Other characters in the novel include:

- Rev. Matthew Helstone – Caroline's uncle. A fierce man, who is not cruel, but still shows little affection for his niece. Marriage has made him distrustful of women in general.
- Hortense Gérard Moore – Robert and Louis's sister.
- Hiram Yorke – A local landowner.
- Joseph "Joe" Scott – Robert Moore's foreman at the mill.
- Mrs Pryor – Shirley's timid but wise governess, who moves to Fieldhead together with Shirley. She eventually turns out to be Caroline's long-lost mother, Mrs Agnes Helstone.
- The three curates of the three parishes – the Anglo-Irishman Peter Malone, the Cockney Joseph Donne, and the amiable Davy Sweeting.
- William Farren – a hardworking, patient worker. The book's example of the perfect working-class man.

==Style==

Unlike Jane Eyre, which is written in the first person and narrated by the title character, Shirley is narrated by an unnamed female third-person narrator, a Yorkshirewoman and younger friend of the Yorke family, looking back from the perspective of the late 1840s. For her third novel Villette, Brontë returned to first-person narration.

==Adaptations==

The novel has been adapted to the screen only once, in 1922. The silent adaptation was directed by A. V. Bramble and Carlotta Breese starred as the title character.

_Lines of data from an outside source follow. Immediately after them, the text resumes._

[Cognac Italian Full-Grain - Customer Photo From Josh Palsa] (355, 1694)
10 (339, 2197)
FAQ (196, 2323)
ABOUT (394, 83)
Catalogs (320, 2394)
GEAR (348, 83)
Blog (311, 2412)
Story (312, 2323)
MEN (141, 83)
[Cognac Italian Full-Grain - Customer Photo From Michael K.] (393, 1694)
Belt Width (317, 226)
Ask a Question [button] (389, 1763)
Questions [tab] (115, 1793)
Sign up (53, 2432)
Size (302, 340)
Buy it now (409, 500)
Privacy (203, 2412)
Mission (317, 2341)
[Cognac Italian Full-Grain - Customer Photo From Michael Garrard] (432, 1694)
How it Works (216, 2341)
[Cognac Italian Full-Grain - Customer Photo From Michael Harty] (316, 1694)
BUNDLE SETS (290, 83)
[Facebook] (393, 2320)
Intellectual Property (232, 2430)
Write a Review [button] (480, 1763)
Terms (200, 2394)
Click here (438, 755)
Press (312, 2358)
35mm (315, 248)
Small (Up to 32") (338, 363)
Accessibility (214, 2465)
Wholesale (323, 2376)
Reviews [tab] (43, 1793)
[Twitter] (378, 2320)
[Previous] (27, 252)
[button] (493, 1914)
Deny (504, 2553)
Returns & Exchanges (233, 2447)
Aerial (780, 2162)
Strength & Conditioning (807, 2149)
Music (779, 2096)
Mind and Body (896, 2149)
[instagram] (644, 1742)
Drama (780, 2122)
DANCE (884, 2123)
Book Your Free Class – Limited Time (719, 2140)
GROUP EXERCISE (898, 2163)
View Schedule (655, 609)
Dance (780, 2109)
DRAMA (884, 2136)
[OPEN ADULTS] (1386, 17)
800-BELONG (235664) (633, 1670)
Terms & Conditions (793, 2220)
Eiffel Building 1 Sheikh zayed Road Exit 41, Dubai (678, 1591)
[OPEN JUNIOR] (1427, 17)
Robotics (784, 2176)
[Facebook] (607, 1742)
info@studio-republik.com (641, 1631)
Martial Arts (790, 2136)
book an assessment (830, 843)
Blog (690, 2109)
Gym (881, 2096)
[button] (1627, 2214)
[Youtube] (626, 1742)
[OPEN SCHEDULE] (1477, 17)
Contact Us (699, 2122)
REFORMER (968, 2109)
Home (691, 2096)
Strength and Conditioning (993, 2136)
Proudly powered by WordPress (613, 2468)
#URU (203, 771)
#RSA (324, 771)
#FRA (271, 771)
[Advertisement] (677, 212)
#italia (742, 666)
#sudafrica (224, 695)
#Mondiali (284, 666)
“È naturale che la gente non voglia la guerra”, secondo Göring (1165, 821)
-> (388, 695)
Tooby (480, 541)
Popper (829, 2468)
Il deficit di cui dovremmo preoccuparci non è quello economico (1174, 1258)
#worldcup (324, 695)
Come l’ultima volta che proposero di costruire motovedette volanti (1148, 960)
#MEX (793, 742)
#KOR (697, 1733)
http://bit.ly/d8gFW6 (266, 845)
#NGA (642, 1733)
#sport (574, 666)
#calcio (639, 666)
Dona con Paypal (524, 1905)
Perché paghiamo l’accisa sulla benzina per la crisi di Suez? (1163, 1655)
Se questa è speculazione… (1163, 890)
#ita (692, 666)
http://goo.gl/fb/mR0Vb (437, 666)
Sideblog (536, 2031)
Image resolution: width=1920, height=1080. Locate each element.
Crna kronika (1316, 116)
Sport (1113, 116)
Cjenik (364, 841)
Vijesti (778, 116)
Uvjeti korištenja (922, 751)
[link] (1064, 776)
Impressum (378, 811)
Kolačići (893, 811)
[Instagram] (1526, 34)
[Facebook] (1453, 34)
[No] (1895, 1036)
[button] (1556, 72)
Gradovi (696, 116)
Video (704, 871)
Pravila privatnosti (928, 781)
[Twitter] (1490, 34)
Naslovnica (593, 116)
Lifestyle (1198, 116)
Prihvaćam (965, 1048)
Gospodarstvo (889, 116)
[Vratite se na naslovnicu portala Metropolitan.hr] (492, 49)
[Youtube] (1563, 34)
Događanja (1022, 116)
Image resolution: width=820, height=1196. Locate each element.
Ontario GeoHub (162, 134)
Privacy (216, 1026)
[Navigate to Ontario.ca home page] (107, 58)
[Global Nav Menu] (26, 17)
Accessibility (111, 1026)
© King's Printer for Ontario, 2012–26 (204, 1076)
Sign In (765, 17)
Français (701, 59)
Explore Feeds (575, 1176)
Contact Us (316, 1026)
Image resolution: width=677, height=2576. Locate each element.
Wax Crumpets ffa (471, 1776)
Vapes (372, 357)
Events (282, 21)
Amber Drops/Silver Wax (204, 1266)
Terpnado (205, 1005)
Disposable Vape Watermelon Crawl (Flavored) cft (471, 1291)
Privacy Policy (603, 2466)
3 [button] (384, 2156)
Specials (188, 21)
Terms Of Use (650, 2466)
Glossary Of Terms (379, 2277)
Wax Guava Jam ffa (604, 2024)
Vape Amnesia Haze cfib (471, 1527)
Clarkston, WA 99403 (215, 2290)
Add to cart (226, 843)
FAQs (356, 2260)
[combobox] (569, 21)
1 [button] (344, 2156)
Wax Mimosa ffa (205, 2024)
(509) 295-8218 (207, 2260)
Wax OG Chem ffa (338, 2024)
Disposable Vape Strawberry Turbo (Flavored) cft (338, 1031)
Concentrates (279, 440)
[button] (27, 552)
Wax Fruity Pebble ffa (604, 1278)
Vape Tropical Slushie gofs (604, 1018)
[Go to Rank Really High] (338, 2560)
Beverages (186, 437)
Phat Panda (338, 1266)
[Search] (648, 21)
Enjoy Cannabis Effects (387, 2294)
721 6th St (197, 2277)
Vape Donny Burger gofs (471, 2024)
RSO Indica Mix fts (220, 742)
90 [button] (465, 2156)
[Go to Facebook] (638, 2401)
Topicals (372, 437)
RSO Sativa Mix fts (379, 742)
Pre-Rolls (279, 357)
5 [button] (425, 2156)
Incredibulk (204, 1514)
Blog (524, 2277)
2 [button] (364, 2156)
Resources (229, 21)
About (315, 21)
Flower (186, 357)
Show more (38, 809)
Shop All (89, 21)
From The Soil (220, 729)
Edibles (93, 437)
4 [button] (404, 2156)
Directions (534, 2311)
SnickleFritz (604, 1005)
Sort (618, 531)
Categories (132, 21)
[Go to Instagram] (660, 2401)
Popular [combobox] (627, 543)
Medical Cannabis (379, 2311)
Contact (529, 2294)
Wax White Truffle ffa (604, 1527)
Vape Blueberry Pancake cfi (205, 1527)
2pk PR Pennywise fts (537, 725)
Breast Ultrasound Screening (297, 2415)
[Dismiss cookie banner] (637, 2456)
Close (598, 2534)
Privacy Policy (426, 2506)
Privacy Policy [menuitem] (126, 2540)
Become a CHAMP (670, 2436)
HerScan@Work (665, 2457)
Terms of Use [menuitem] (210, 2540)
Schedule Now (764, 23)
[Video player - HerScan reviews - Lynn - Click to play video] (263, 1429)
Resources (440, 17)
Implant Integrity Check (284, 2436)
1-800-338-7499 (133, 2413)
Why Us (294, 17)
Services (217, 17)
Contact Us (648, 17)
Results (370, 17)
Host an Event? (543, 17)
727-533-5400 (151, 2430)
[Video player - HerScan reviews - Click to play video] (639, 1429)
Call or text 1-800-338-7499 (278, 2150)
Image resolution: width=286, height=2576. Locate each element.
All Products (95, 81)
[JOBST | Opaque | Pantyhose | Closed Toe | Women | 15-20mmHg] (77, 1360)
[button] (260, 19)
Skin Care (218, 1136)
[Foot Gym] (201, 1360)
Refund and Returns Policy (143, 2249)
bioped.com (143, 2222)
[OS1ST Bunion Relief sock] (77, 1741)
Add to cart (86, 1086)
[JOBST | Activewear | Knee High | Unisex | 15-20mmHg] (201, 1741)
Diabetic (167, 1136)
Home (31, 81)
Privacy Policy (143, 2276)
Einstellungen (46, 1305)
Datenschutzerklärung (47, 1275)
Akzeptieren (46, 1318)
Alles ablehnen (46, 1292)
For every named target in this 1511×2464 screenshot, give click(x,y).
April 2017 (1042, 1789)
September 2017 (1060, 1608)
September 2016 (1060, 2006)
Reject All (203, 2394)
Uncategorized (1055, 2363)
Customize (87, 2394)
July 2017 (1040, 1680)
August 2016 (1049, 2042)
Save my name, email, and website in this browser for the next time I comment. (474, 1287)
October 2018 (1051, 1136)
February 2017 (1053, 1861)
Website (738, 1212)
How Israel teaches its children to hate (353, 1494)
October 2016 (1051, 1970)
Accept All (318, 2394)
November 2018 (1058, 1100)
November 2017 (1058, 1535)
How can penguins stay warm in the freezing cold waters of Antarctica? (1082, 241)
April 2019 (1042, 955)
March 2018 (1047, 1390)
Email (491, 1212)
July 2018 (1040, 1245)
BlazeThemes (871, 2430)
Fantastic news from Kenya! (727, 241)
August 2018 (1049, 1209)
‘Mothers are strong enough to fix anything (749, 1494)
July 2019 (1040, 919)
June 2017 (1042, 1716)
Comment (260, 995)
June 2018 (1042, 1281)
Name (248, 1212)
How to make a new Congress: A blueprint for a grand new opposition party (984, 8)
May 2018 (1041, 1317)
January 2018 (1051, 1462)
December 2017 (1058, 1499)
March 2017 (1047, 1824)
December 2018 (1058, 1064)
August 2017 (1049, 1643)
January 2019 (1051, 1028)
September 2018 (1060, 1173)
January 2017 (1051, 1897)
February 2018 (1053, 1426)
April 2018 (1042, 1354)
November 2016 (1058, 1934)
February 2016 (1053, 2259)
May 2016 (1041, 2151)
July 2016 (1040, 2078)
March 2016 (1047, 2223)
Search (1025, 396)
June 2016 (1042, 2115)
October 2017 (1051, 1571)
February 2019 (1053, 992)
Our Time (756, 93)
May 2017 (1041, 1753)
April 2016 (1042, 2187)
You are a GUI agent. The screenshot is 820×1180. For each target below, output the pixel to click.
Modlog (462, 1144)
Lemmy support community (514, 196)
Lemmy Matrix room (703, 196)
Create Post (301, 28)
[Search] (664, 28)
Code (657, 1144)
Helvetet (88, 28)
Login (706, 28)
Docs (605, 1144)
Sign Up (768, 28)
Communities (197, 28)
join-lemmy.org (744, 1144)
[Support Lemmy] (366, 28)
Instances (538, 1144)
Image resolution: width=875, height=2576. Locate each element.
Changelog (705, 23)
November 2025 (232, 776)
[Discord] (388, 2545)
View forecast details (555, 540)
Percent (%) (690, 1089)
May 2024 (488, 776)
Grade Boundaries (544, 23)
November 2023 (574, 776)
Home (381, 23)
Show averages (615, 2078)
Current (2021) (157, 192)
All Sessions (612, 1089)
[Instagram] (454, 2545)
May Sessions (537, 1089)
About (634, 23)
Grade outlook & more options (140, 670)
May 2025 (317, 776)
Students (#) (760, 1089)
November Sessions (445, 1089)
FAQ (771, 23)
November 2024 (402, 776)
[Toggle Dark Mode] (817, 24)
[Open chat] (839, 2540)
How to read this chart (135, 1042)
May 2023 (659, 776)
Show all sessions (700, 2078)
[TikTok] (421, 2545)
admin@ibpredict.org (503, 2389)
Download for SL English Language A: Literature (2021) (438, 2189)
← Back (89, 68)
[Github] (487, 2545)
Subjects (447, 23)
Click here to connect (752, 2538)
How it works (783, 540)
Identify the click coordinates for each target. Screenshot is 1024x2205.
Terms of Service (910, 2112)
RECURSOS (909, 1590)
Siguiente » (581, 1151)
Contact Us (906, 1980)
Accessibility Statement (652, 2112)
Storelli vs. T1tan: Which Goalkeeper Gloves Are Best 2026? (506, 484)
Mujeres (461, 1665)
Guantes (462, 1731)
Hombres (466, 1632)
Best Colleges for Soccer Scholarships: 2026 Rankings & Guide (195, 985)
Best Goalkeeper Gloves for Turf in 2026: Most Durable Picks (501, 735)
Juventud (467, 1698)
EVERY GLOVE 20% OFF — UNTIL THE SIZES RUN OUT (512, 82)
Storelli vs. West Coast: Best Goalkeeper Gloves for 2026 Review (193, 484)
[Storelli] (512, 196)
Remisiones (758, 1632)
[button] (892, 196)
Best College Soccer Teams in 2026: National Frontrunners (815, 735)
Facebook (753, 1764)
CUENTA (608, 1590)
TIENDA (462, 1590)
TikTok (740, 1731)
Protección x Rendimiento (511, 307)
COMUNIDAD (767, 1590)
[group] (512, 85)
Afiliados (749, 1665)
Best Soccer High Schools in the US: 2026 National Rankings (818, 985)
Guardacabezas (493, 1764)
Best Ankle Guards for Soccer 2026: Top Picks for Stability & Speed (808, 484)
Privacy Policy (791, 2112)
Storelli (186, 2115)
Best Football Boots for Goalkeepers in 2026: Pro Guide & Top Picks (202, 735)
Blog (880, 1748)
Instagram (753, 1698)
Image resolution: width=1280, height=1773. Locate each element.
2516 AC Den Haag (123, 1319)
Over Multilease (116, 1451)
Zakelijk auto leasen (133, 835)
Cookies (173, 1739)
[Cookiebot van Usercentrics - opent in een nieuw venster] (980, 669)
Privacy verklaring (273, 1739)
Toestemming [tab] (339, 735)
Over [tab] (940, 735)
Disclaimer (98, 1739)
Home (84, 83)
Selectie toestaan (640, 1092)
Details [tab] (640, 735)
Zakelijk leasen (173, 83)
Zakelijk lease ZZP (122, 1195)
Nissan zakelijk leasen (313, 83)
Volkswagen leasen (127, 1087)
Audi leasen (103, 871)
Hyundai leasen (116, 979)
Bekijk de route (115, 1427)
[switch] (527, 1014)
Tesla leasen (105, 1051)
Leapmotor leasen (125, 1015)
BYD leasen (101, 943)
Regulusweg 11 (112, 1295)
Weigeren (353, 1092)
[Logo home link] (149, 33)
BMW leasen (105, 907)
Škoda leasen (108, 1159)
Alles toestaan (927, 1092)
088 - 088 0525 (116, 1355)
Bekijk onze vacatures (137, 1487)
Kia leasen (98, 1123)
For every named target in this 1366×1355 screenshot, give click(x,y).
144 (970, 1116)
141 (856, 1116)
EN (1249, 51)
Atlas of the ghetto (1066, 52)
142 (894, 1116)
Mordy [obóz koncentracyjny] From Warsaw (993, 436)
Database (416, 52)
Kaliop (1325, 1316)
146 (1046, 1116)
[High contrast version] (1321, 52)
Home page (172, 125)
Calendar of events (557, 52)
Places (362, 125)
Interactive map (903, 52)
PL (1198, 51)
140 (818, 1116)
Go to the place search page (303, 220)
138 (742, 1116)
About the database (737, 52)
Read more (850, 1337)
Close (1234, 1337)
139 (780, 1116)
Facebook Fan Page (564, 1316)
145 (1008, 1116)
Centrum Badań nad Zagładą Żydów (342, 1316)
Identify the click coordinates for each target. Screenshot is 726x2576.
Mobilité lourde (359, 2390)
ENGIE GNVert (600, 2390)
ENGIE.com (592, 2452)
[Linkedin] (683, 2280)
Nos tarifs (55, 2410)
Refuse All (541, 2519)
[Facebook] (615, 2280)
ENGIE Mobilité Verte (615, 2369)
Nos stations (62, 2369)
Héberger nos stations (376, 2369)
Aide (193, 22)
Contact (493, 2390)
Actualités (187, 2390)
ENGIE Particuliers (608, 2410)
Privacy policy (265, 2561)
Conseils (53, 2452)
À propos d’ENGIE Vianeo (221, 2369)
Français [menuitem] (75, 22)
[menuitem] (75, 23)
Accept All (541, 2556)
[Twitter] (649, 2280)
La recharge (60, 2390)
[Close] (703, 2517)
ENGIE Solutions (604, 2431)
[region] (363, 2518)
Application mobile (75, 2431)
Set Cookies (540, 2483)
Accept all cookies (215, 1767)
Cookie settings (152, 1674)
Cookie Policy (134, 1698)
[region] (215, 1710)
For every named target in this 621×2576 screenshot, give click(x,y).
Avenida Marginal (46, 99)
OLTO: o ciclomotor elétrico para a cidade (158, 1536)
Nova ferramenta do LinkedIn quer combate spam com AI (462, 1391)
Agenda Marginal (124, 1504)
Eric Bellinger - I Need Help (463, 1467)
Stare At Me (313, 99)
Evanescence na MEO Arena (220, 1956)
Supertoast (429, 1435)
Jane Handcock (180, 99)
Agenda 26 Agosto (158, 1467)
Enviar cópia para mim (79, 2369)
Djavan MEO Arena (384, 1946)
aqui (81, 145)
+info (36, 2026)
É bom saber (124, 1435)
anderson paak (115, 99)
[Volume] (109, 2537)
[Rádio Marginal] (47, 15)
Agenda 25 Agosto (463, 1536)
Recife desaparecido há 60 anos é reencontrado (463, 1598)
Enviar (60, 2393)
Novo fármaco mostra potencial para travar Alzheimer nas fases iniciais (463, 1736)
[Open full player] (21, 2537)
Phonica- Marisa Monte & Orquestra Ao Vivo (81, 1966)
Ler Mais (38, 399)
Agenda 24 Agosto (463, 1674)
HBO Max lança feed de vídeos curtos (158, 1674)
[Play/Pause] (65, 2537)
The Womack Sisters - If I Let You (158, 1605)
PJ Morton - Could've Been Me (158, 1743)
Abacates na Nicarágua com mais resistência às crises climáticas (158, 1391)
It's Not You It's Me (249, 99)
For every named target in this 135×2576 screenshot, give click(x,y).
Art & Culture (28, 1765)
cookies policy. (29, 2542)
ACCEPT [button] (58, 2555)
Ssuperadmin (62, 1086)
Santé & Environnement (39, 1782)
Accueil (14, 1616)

In March 2014, BBC Radio 4 broadcast a ten-episode dramatisation by Rachel Joyce in the station's 15 Minute Drama slot. Narrated by Lesley Sharp, the series starred Joanne Froggatt as Caroline and Jemima Rooper as Shirley.

==Critical reception==

Coming soon after Jane Eyre, which was extremely successful, Shirley originally received a muted reception from critics.